▸ RECORDS FOR PROCESSING
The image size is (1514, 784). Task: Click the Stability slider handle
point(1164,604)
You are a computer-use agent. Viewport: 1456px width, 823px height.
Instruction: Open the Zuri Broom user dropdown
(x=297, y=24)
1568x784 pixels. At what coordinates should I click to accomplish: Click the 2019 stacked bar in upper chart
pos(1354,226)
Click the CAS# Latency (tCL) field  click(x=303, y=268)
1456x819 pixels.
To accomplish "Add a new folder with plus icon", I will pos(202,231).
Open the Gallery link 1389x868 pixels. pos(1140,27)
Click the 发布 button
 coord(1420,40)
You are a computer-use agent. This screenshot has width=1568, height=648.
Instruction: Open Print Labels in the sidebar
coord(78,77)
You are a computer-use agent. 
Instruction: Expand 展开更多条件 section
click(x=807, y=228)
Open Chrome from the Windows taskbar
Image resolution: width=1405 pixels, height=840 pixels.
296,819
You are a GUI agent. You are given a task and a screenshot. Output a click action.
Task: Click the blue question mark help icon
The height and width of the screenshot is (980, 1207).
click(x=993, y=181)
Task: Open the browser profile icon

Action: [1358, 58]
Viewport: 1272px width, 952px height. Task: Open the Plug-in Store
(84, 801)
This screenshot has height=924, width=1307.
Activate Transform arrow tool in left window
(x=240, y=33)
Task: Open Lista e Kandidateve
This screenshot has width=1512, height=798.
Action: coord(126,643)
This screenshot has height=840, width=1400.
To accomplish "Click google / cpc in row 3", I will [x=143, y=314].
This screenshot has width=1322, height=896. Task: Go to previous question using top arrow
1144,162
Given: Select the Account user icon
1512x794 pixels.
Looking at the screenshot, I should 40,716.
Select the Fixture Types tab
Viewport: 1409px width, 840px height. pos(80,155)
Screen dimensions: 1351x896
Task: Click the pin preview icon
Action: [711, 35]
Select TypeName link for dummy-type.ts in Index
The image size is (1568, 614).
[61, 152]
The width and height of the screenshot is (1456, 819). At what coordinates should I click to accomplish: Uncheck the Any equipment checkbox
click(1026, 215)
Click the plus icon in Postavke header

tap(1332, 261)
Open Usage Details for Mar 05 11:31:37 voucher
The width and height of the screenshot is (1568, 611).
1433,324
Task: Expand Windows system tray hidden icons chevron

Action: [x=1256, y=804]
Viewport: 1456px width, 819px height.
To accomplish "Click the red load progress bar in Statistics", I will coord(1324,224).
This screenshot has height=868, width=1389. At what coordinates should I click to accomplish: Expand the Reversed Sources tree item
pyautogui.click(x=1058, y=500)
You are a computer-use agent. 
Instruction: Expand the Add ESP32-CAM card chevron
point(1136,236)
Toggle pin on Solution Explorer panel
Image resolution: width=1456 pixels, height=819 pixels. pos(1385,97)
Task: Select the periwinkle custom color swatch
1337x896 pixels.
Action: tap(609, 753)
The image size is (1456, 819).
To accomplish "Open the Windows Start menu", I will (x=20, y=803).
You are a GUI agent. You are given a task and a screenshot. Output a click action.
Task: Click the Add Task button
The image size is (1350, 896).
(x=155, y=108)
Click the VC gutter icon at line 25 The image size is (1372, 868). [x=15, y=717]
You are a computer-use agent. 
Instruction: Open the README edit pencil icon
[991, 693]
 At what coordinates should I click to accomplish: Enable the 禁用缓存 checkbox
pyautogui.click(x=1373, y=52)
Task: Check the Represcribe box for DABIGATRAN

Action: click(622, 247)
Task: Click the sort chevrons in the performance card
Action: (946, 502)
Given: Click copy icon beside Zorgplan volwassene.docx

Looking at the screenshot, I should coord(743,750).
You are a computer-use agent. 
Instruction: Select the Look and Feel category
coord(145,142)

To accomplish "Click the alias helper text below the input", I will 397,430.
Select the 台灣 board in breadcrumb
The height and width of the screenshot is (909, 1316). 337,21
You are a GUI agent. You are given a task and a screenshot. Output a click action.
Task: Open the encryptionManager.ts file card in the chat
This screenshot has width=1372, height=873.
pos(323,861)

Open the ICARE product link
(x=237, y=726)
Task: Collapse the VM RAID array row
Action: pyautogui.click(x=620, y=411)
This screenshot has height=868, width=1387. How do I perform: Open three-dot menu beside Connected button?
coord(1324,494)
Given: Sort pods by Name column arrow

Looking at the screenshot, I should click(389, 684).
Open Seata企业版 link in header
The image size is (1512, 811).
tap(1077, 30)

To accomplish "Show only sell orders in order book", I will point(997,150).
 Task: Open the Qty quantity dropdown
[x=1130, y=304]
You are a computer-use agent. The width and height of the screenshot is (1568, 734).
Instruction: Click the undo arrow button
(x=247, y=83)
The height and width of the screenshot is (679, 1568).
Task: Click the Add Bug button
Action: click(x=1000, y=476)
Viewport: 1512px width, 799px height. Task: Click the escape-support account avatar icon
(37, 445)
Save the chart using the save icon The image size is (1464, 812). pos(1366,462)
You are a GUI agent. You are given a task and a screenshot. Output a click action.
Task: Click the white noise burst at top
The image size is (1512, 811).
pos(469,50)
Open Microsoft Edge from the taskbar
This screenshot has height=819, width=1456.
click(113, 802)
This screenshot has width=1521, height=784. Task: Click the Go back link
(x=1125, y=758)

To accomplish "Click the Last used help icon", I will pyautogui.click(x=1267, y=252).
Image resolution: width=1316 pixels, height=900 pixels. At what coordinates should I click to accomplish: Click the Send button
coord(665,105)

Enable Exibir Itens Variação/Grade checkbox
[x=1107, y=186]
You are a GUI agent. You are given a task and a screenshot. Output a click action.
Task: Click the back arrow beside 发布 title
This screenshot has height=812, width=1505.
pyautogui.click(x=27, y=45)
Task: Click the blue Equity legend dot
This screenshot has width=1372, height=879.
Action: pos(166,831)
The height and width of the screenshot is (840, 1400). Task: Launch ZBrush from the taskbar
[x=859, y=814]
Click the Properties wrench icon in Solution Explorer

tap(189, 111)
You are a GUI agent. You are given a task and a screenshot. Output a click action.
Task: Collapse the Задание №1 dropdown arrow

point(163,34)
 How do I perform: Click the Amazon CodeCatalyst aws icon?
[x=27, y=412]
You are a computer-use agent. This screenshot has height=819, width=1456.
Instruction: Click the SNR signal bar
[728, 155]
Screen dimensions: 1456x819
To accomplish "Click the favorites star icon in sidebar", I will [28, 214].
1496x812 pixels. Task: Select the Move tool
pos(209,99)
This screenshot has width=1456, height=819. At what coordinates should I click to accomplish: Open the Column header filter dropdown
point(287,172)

▸ EXERCISE DESCRIPTION
Which of the lines above carry the string "will"? Pick them out and copy them.

▸ THE COMPLETED TASK
To accomplish "Add a new folder with plus icon", I will pos(202,231).
To accomplish "Click google / cpc in row 3", I will [x=143, y=314].
To accomplish "Click the red load progress bar in Statistics", I will coord(1324,224).
To accomplish "Open the Windows Start menu", I will (x=20, y=803).
To accomplish "Click the alias helper text below the input", I will 397,430.
To accomplish "Show only sell orders in order book", I will point(997,150).
To accomplish "Click the Last used help icon", I will pyautogui.click(x=1267, y=252).
To accomplish "Click the favorites star icon in sidebar", I will [28, 214].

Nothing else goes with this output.